▶
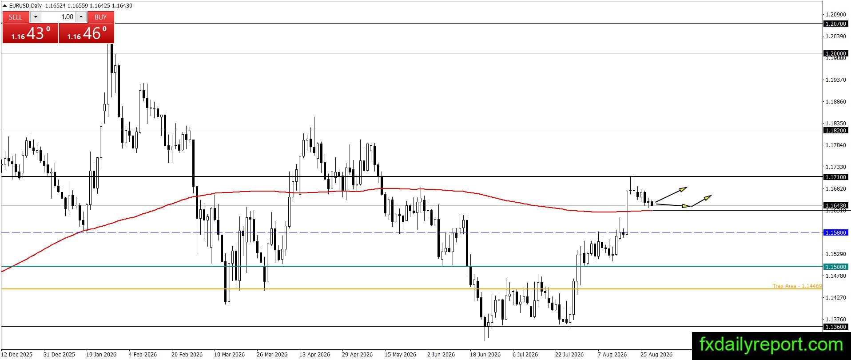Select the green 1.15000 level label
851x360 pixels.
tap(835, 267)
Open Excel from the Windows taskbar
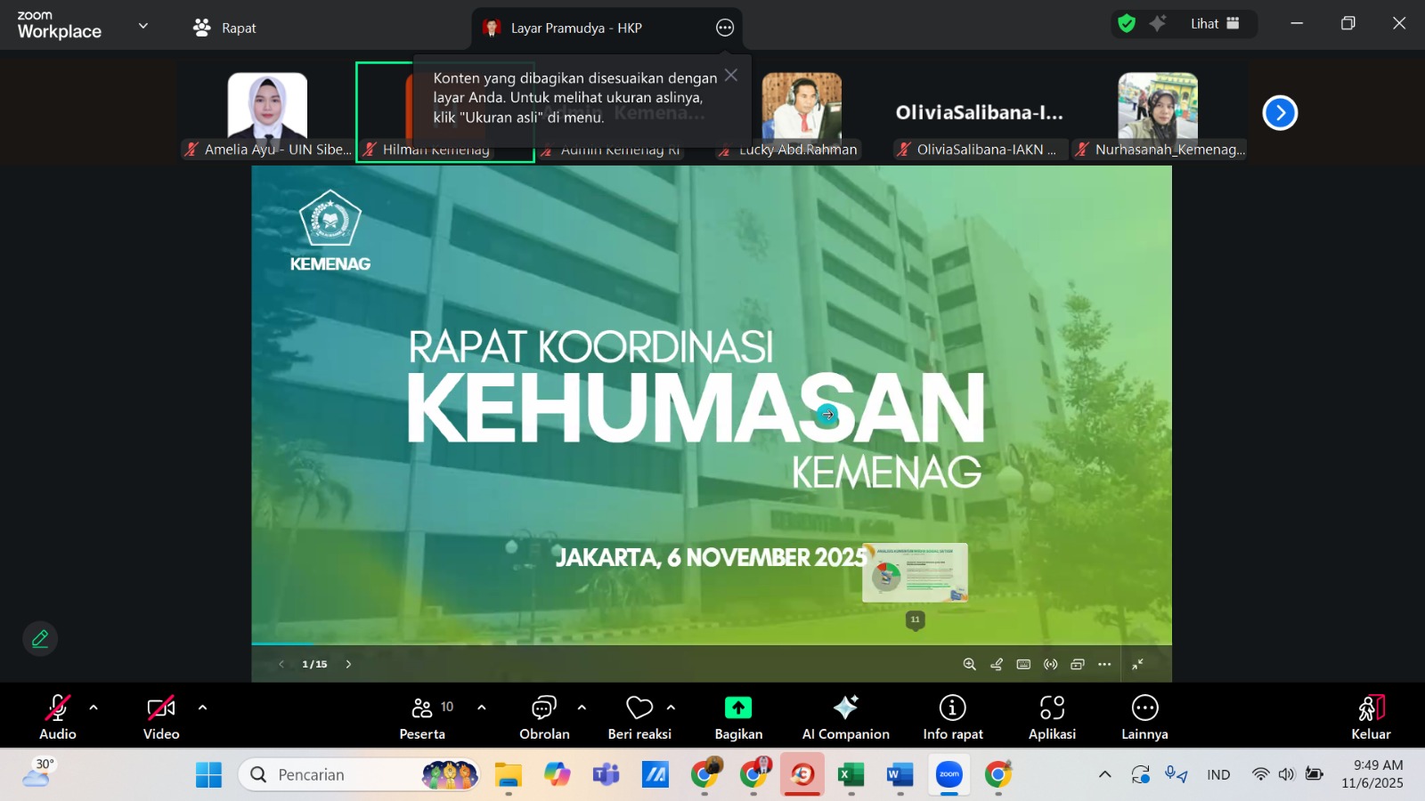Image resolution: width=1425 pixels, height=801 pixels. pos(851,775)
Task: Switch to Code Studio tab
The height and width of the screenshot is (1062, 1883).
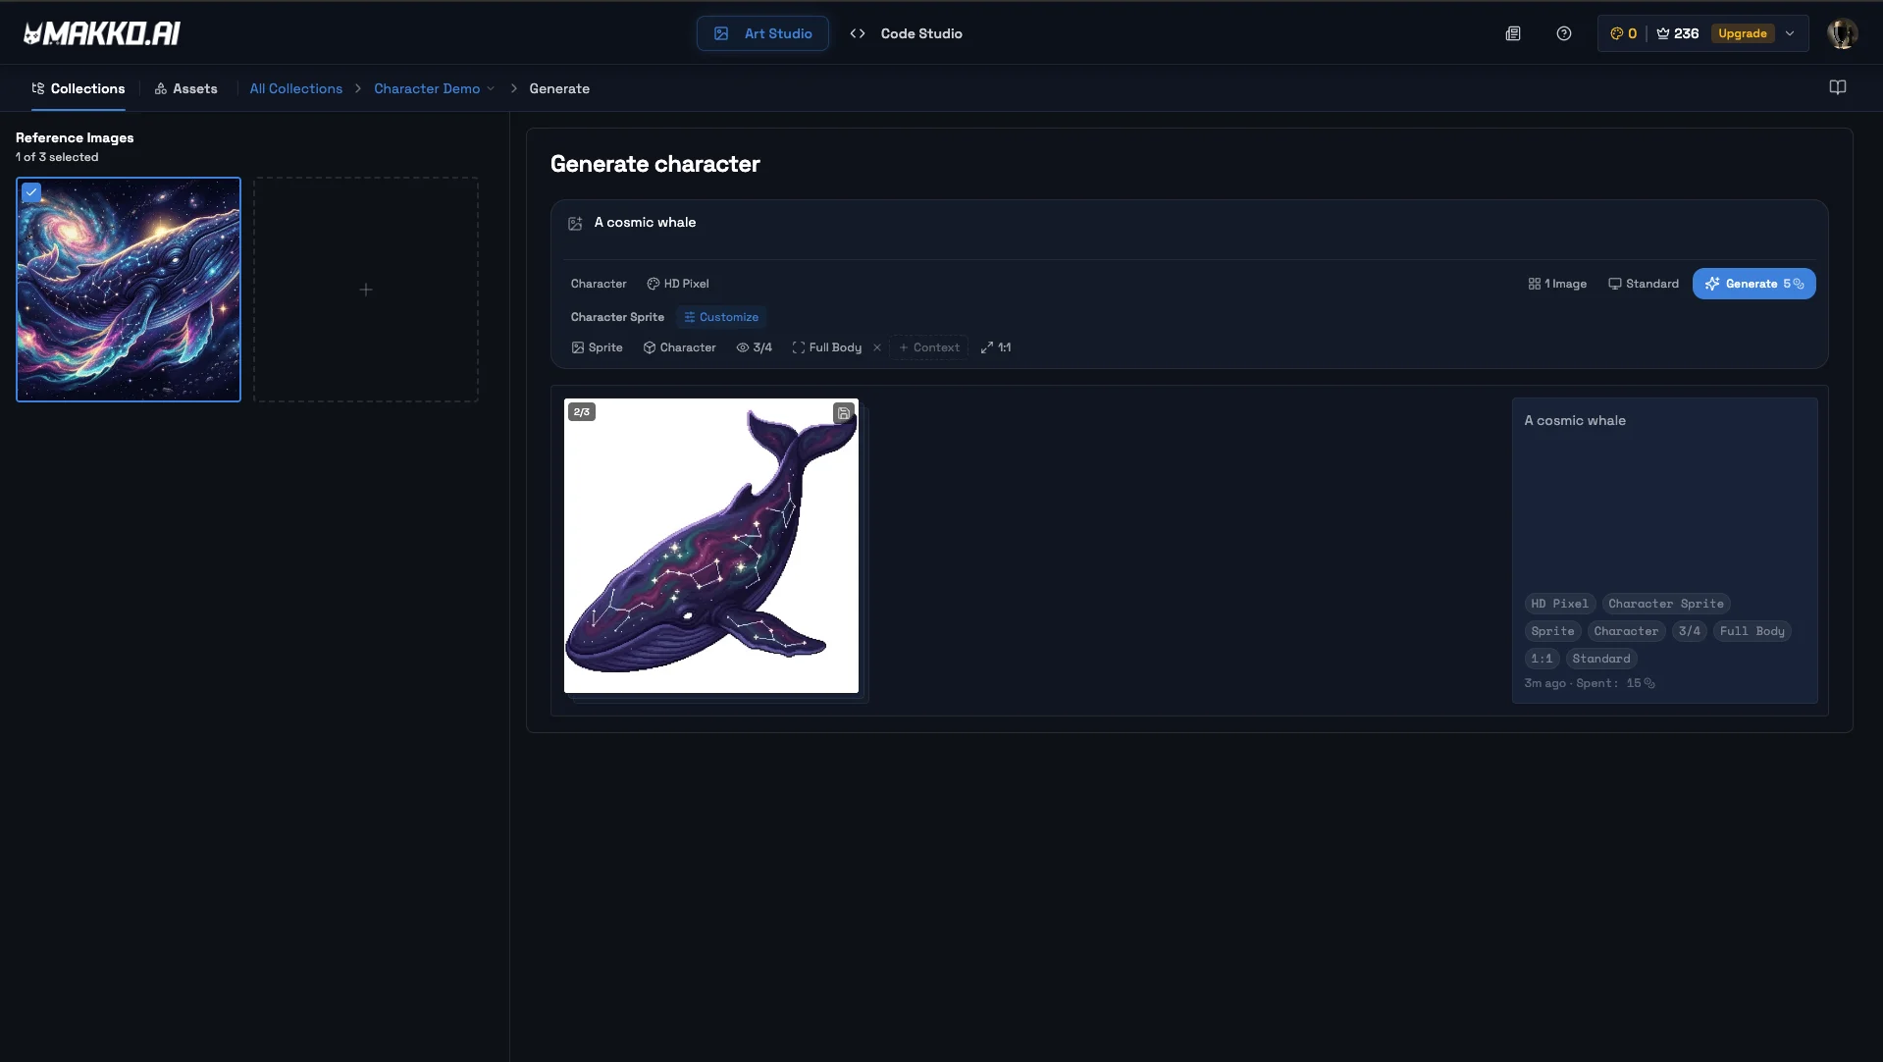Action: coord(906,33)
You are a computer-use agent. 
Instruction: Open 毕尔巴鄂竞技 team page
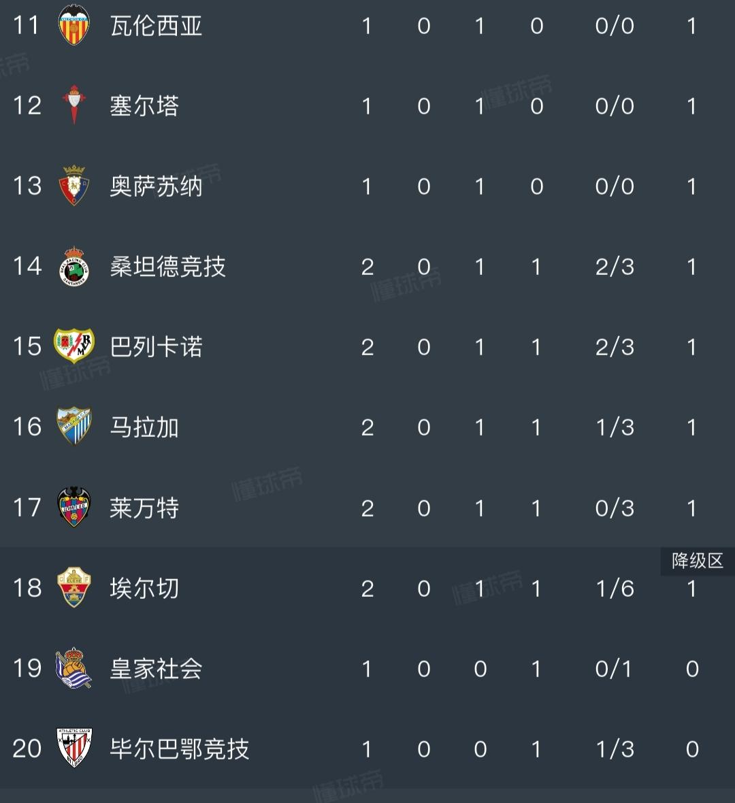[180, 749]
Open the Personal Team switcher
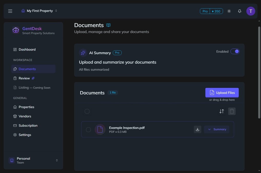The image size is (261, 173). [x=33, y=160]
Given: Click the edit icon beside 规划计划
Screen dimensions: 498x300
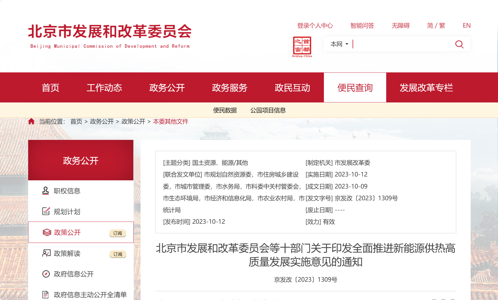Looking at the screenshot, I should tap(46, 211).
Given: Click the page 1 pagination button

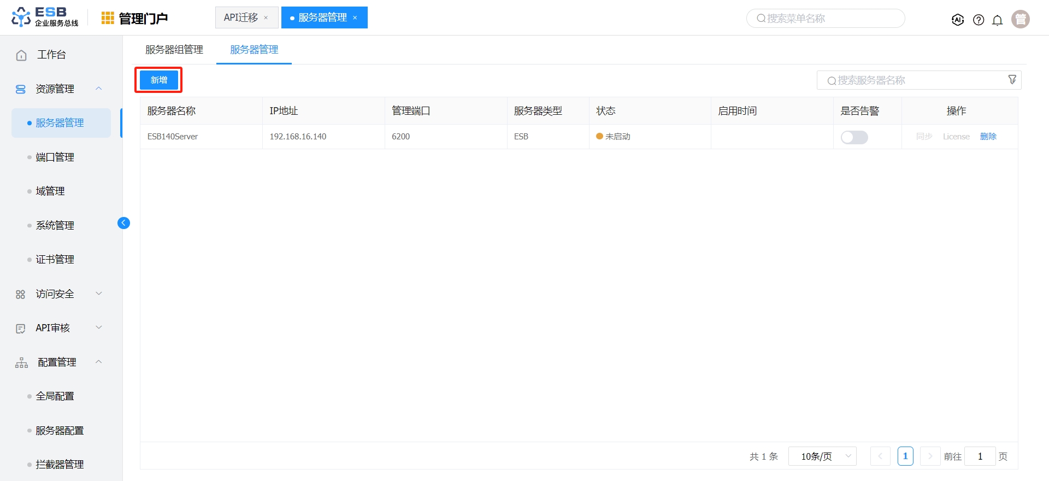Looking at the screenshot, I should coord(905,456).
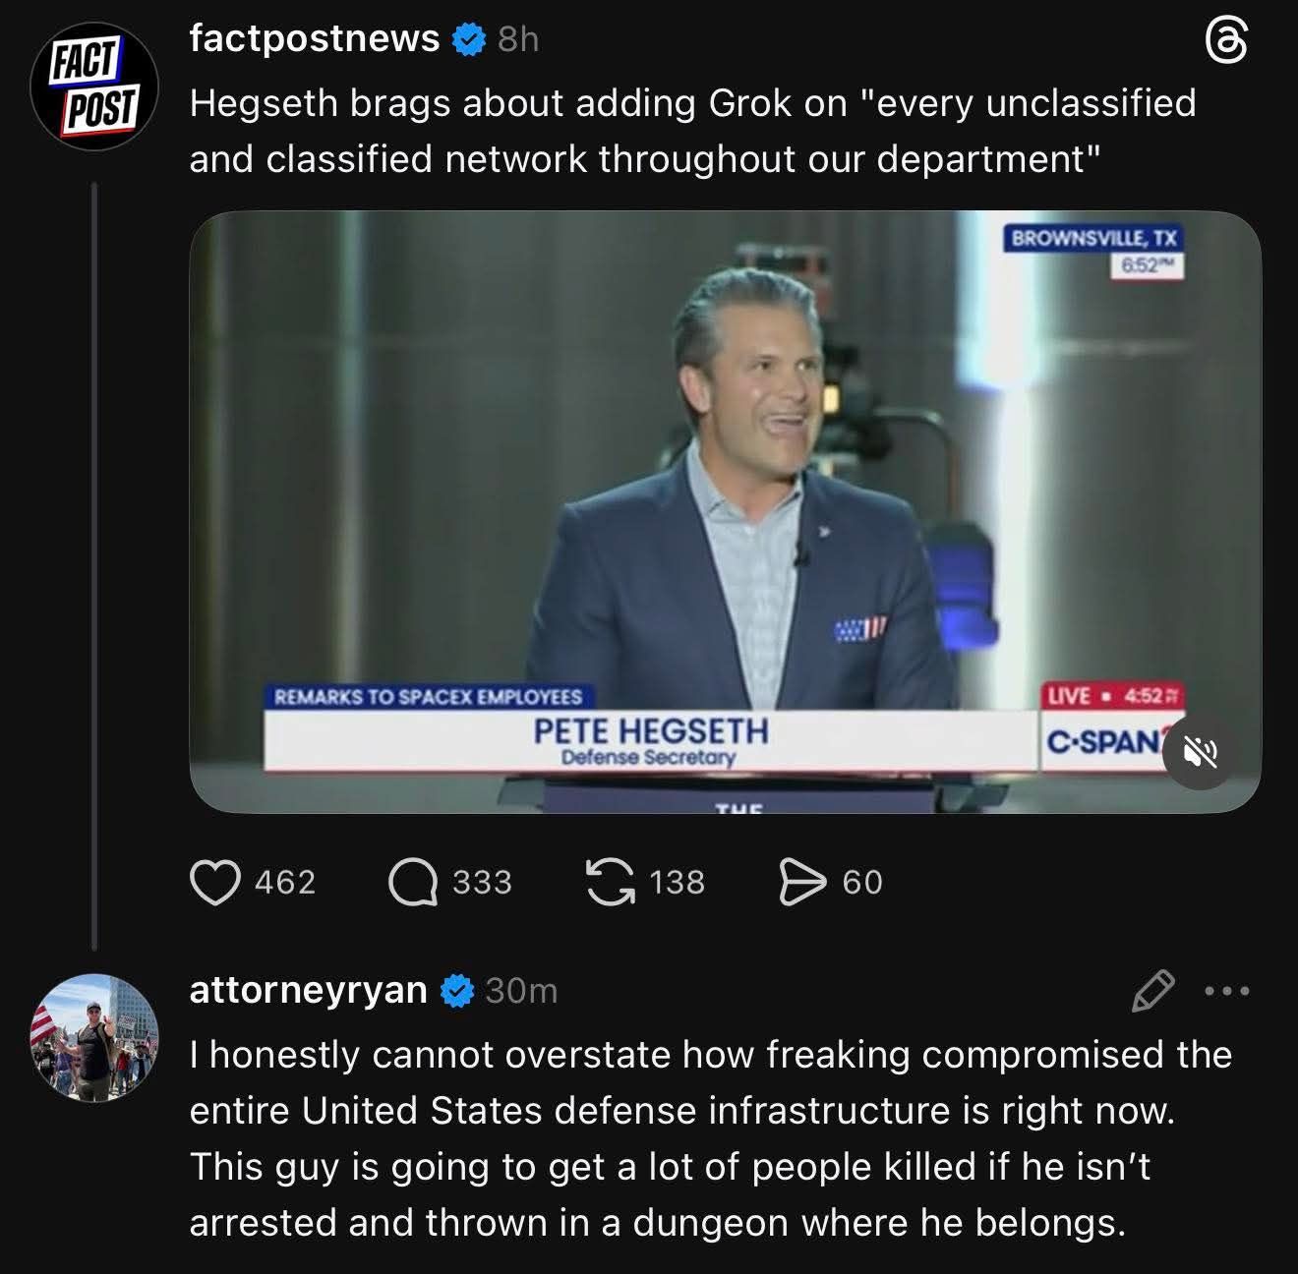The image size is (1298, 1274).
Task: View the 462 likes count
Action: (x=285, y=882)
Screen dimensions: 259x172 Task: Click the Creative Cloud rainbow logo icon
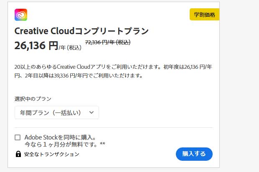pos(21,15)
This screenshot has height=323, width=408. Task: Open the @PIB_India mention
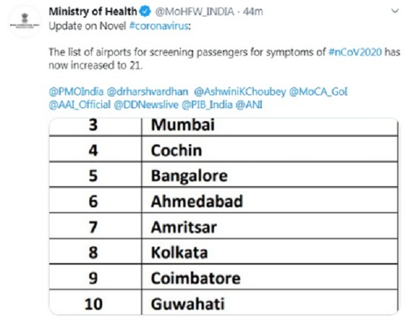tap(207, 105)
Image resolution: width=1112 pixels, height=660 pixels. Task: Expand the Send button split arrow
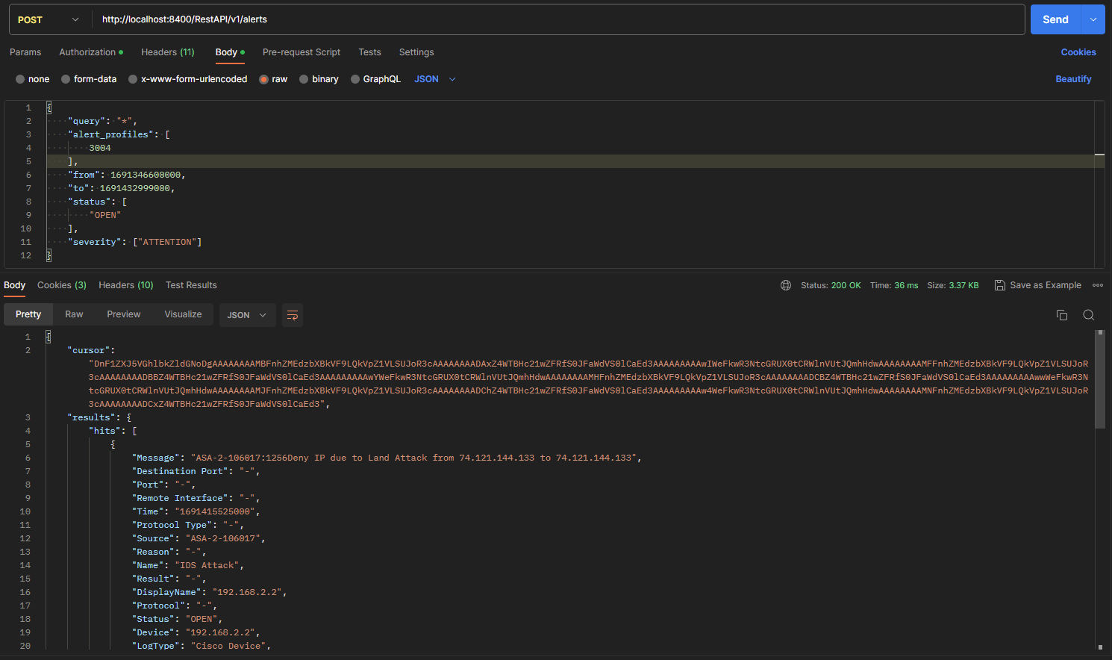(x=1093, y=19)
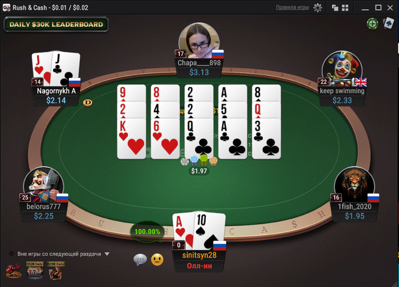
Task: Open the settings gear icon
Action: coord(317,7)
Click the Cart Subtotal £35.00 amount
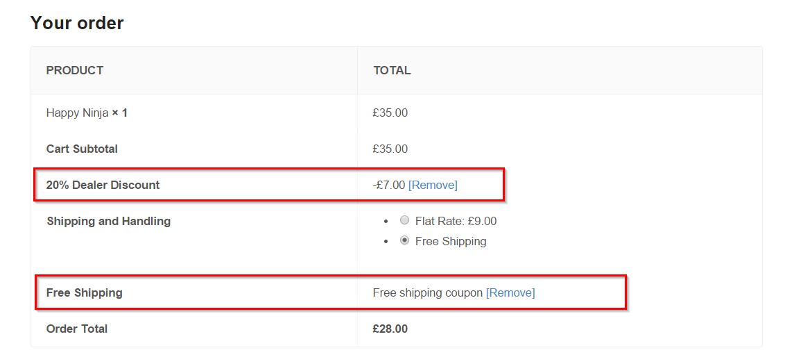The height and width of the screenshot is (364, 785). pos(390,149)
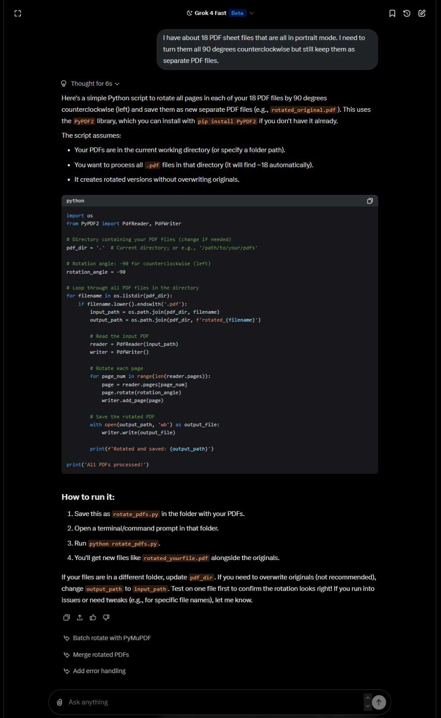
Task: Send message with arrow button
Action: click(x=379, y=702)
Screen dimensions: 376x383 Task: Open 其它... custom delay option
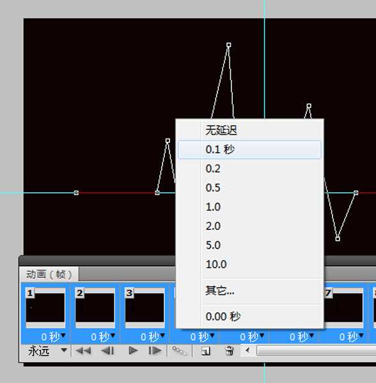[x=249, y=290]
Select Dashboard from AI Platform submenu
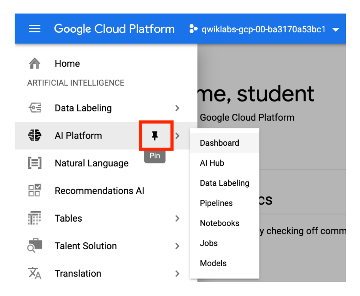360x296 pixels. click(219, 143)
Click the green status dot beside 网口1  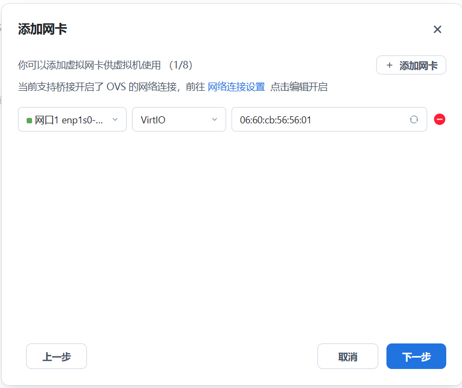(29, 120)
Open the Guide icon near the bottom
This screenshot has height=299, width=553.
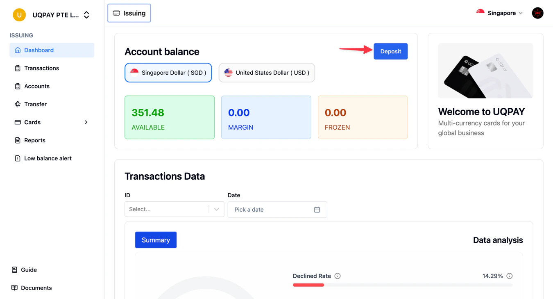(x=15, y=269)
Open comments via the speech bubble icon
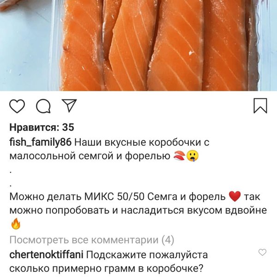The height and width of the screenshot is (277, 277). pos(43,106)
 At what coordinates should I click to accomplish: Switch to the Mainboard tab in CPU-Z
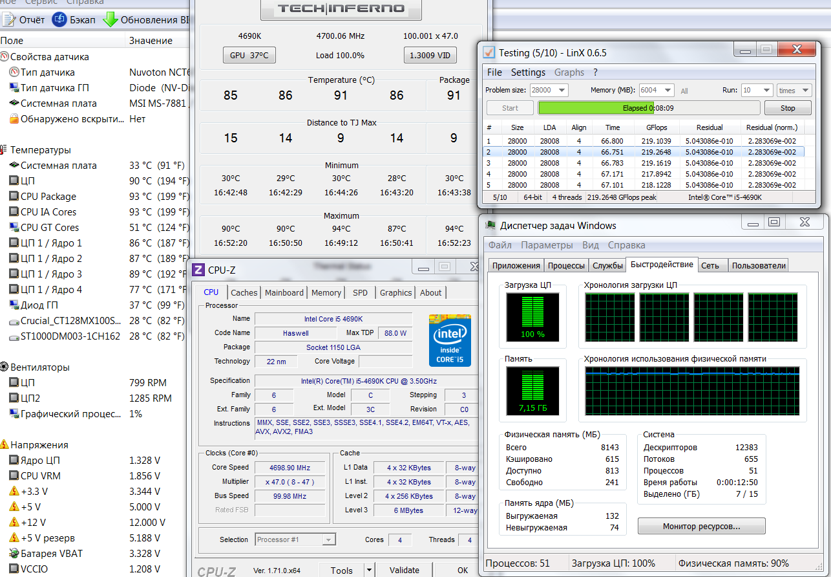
◀
■ Your instructions ■
Reproduce the records verbatim from the start through the line containing "Action: coord(906,33)", including that line. Leave the pictures out of your copy.

■ Exercise solution ■
Select the green 1.15000 level label
851x360 pixels.
tap(835, 267)
Open Excel from the Windows taskbar
Image resolution: width=1425 pixels, height=801 pixels. pos(851,775)
Task: Switch to Code Studio tab
The height and width of the screenshot is (1062, 1883).
Action: coord(906,33)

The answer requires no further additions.